======== Data supplied

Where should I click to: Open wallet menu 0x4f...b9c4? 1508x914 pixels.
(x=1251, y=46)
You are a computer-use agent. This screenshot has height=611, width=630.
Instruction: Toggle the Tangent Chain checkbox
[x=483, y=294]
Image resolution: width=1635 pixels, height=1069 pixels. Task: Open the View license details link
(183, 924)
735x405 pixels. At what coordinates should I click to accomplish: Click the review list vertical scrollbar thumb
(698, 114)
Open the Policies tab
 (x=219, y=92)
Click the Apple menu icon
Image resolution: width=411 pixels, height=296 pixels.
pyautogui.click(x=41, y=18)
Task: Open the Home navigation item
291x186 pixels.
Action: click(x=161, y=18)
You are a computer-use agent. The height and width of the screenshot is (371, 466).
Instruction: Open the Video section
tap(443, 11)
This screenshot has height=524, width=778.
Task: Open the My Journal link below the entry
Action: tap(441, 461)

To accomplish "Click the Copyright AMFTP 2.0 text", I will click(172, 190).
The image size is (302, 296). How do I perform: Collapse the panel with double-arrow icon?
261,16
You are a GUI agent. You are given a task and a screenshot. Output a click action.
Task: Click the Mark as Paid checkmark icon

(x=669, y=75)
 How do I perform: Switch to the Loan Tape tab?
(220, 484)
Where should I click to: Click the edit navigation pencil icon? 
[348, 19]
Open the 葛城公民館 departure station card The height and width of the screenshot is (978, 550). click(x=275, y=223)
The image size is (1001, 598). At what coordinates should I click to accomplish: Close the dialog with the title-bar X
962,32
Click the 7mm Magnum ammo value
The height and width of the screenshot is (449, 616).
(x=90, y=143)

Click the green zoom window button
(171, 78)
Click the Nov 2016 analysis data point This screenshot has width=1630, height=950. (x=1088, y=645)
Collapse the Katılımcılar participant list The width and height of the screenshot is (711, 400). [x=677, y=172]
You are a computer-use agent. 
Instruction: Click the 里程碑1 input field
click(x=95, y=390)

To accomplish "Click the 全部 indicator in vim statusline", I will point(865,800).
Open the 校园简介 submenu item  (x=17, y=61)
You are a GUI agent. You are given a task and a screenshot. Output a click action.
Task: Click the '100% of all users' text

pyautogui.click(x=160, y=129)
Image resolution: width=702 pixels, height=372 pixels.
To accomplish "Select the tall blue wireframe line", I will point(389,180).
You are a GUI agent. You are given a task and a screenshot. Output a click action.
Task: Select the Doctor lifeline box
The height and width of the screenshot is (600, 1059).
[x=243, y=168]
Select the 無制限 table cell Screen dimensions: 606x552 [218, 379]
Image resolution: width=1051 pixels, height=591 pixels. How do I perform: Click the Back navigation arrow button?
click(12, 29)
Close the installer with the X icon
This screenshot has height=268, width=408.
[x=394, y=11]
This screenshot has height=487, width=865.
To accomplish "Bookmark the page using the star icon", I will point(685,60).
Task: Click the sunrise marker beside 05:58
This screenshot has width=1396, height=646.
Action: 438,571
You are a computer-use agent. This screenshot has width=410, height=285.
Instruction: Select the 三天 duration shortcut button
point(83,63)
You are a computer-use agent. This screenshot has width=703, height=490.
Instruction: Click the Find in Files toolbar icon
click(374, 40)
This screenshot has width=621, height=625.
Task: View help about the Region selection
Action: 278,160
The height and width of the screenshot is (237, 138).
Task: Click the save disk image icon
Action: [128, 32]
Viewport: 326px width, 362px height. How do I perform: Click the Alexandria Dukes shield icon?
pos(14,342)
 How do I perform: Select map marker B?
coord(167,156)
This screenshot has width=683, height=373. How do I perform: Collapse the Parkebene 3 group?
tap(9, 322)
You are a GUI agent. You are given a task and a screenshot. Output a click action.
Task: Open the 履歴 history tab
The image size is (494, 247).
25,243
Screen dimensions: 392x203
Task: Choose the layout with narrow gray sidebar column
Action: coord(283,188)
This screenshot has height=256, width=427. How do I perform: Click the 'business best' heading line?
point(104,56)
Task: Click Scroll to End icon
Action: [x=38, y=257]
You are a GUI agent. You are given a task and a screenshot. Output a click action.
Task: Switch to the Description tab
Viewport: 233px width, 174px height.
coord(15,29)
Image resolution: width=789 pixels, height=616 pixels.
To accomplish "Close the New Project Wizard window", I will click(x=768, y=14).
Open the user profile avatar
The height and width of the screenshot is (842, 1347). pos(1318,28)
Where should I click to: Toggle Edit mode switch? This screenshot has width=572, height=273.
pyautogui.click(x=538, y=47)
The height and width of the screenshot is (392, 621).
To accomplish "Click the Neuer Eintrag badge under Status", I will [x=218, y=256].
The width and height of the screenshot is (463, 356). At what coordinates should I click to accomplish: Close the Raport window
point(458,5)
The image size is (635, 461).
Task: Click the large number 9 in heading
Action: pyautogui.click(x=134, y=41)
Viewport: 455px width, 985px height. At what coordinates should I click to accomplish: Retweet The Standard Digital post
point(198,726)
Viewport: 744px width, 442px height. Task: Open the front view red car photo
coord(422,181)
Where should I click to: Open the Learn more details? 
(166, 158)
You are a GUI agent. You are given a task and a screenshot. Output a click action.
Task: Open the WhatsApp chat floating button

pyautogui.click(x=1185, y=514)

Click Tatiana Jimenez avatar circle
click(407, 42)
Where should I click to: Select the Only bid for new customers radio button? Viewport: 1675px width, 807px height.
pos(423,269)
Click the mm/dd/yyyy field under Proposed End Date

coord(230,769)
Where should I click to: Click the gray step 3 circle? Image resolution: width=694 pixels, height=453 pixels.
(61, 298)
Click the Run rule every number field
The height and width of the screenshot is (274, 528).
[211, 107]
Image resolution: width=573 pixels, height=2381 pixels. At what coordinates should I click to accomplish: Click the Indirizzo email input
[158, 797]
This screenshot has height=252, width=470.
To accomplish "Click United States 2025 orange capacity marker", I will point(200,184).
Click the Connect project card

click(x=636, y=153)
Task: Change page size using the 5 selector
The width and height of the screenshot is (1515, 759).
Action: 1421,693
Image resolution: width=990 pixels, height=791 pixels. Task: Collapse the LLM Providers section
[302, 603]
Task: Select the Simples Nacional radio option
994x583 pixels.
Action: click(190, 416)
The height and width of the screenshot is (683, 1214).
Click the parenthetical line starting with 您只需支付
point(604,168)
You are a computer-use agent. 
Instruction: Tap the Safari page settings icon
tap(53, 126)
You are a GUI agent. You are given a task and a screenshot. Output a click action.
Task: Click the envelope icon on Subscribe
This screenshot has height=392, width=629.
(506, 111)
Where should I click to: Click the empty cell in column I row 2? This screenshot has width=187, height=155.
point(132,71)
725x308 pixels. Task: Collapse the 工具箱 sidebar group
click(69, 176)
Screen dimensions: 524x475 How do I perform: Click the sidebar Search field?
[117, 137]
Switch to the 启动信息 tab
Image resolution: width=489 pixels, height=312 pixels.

================

Problem statement:
Copy the stretch of the material from the line containing "Screen dimensions: 524x475" through the end of the material, requests included. Multiply every coordinate in the answers by 1.7 and round to whole numbers, with halves rounding up.

Complete output:
Screen dimensions: 524x475 How do I perform: Click the sidebar Search field?
[199, 233]
Switch to the 启动信息 tab
Image resolution: width=489 pixels, height=312 pixels.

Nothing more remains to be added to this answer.